Freestanding agencies felt hospital-based agencies had a competitive advantage when allowed to receive referrals from hospital physicians meeting the significant ownership criteria for the hospital. As a result, according to Epstein, freestanding agencies began a push to have the regulation interpreted so hospital-based agencies could no longer receive referrals from physicians with a significant ownership in the hospital and not just the agency.
When HCFA’s interpretation was released early this year in a letter responding to a public inquiry, many were taken by surprise.
"Until this year, I don’t think anyone ever interpreted this regulation to apply in a situation where the physician was not directly employed or compensated by a home health agency," notes Epstein.
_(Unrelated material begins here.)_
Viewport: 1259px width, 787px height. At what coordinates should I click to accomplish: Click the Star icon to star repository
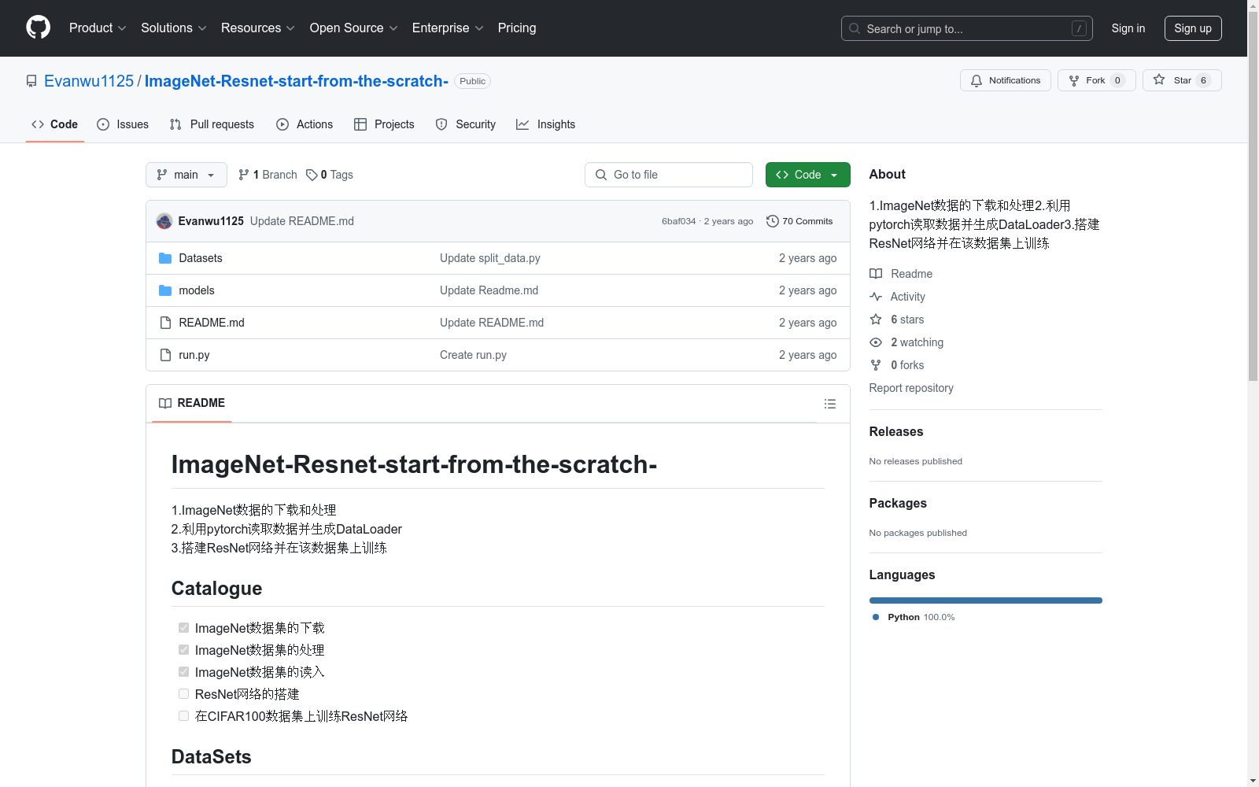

HCFA is now debating whether it will stand by its interpretation offered last February in the letter or if it will allow the status quo to remain intact. As the number of hospitals with home health agencies skyrockets, hundreds if not thousands of agencies stand to take a direct hit pending HCFA’s interpretation.
Vinson & Elkins submitted a paper to HCFA recently "in which we stressed the problems their interpretation was causing the industry," says Epstein. The firm is attempting to meet with HCFA officials on the matter.